Причины этого внутреннего сопротивления различны, и иногда они становятся понятными не сразу. Это и расхожее мнение «Одно лечат, другое калечат», и нежелание принимать сразу множество таблеток, и высокая стоимость какого-то лекарства, и прочитанная инструкция — вкладыш с перечислением всевозможных побочных действий и т. д. Нередко это внутреннее сопротивление сочетается парадоксальным образом с уважением и доверием к врачу: «Врач хороший, старается. Не буду обижать его отказом. Но ведь дай им волю, так ведь совсем залечат. Нет уж, у меня своя голова на плечах!». Вот почему при неудаче лечения необходимо, в первую очередь, выяснить, выполнил ли наш подопечный все назначения или нет. Это требует деликатности и мягкости: больной понимает, что его непослушание означает для врача обидное недоверие, и потому он может солгать, не желая огорчать нас. Впрочем, и успешное лечение не должно сразу же льстить нам: ведь и в этом случае больной мог следовать нашим предписаниям не в полной мере..

Но не всегда у больного есть потребность именно в лечении. Часто его приводят к врачу страх, тревога и надежда услышать от врача успокоительные слова. Вот случай, многому научивший меня.

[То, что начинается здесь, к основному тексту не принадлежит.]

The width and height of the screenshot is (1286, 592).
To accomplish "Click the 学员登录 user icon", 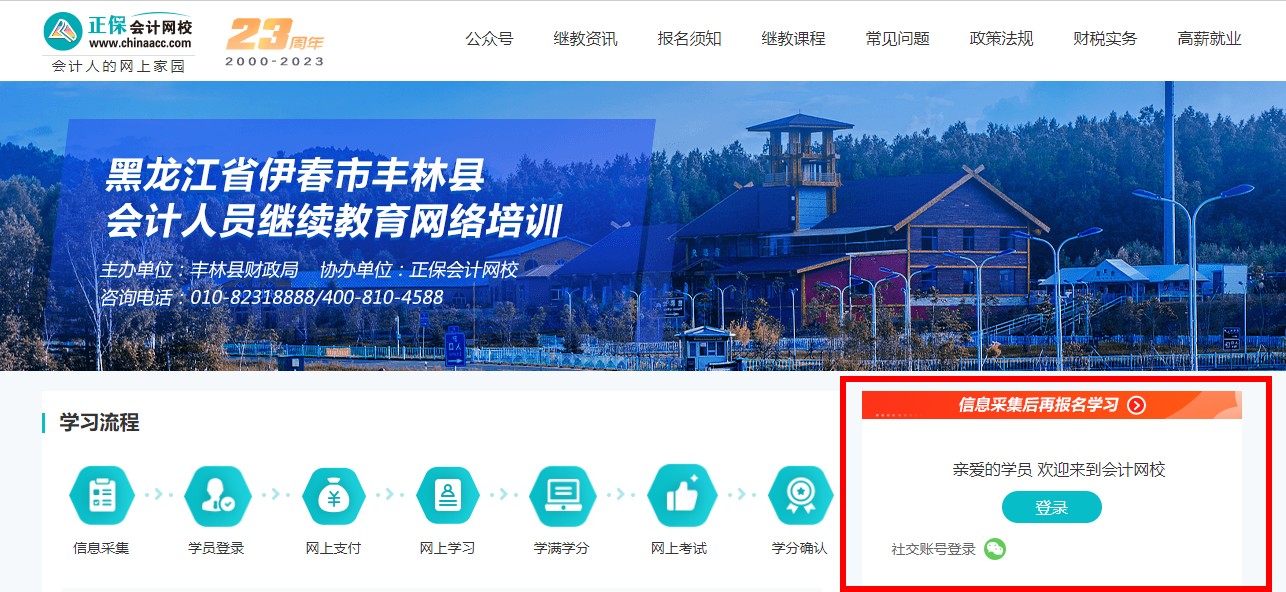I will click(215, 496).
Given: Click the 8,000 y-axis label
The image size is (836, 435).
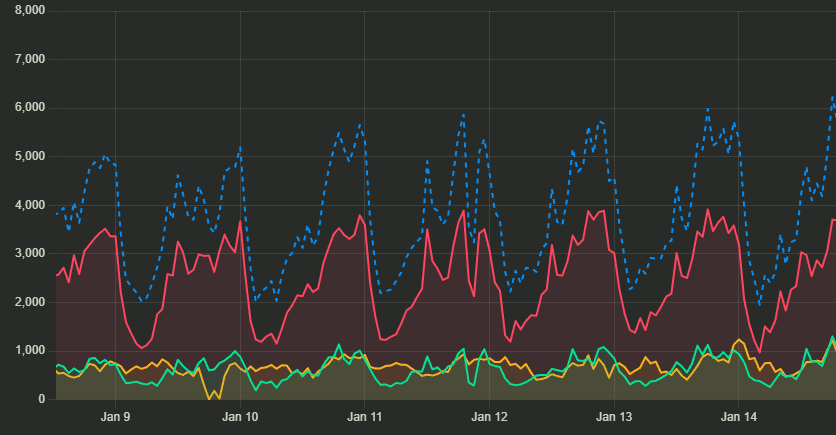Looking at the screenshot, I should [26, 10].
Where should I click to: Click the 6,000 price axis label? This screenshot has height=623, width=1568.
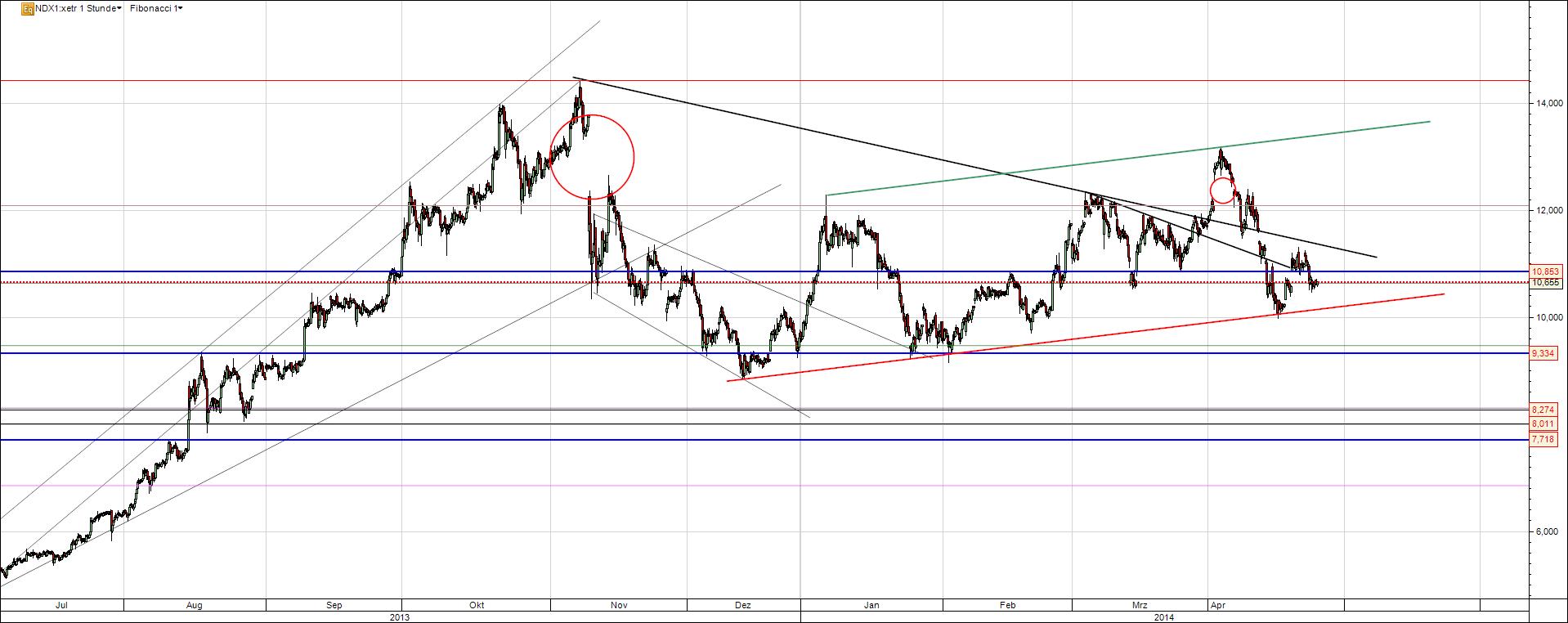tap(1548, 532)
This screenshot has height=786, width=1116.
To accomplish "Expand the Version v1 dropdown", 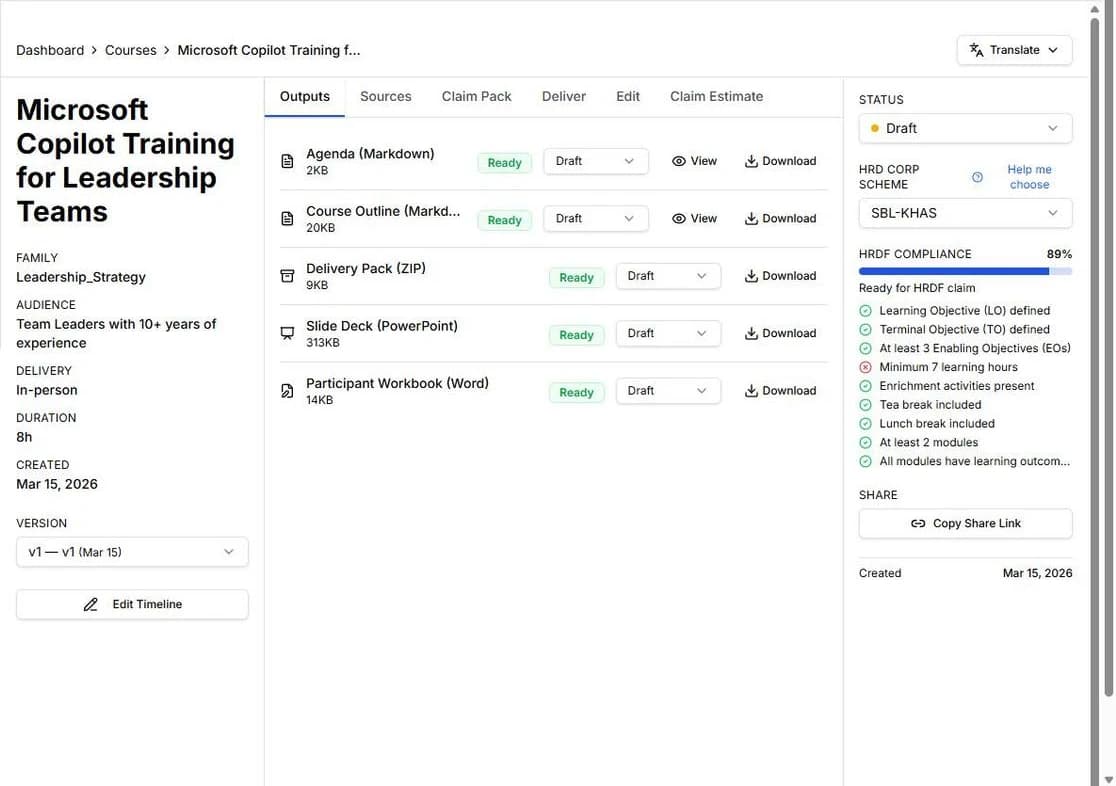I will point(132,549).
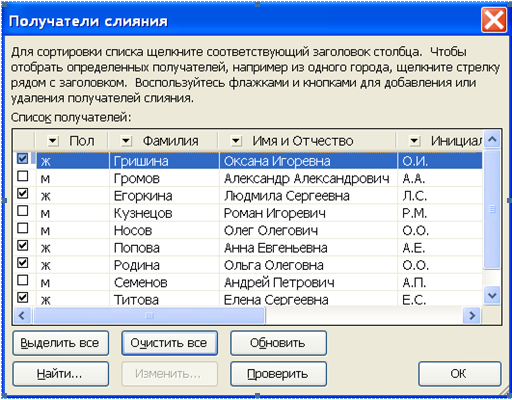Tick the Носов recipient checkbox

click(22, 228)
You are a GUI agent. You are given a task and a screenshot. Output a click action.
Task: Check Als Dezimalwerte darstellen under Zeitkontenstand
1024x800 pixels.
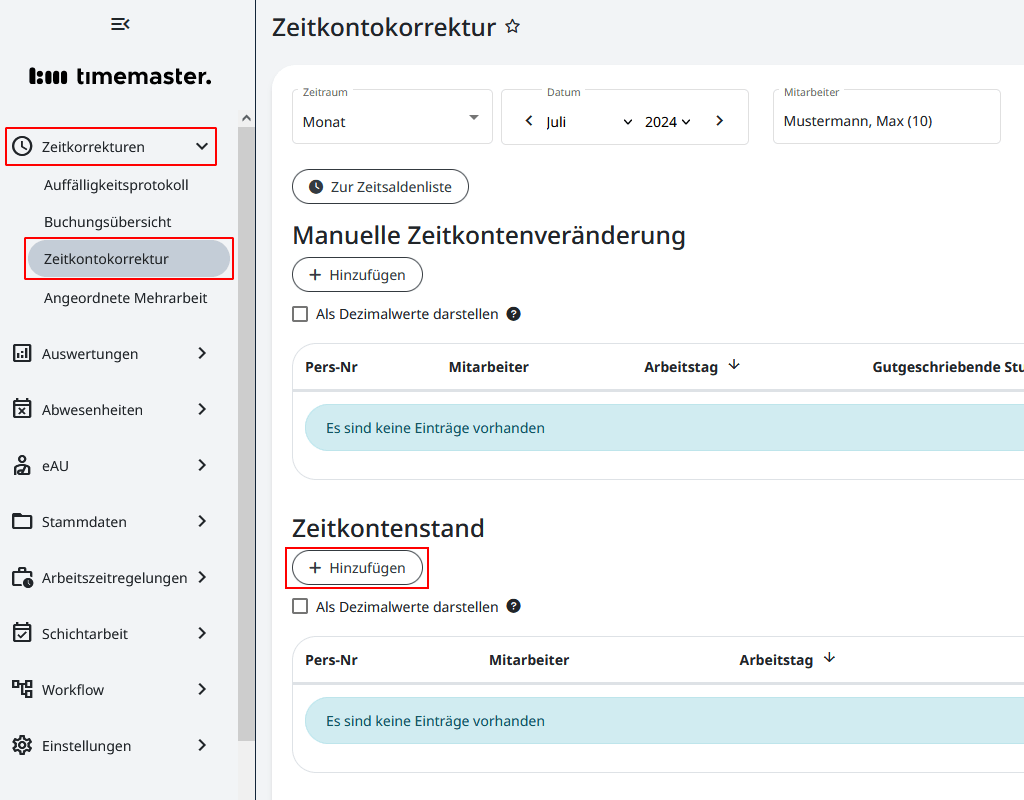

Долгое время под моим попечением была женщина 80 лет, страдавшая сахарным диабетом. Обращалась она ко мне изредка, только за тем, чтобы получить очередной рецепт на свои постоянные лекарства. Как-то она рассказала мне, что живет с дочерью-инвалидом, у которой очень тяжелая шизофрения; никаких родных у них нет. Однажды старушка пришла с жалобой на боли в правой стопе. Я осмотрел ногу, не нашел ничего, кроме умеренного артроза и выписал обезболивающие таблетки. Через неделю она вернулась с прежними жалобами. Я выписал другие таблетки, но через несколько дней она появилась снова. Озадаченный, я еще раз самым тщательным образом осматриваю всю ногу. Артериальная пульсация хорошая, суставы подвижны, отеков нет, кожа чистая; имеется лишь умеренный Hallux Valgus, немного болезненный при пальпации. «Я Вас пошлю к ортопеду» — «Не надо, голубчик, у меня нет сил идти куда-то. Может, Вы сами дадите какую-нибудь мазь?» — «Мазь не поможет. Видите, как деформирован сустав? В старину это называли отложением солей». Старушка просияла: «Правда? А я думала, что это от сахара». Тут только я догадываюсь. «Что Вы, гангрена Вам не грозит, пульсация у Вас хорошая!». — «Ой, спасибо, доктор, я ведь только этого и боялась. Вы же знаете мою дочь.».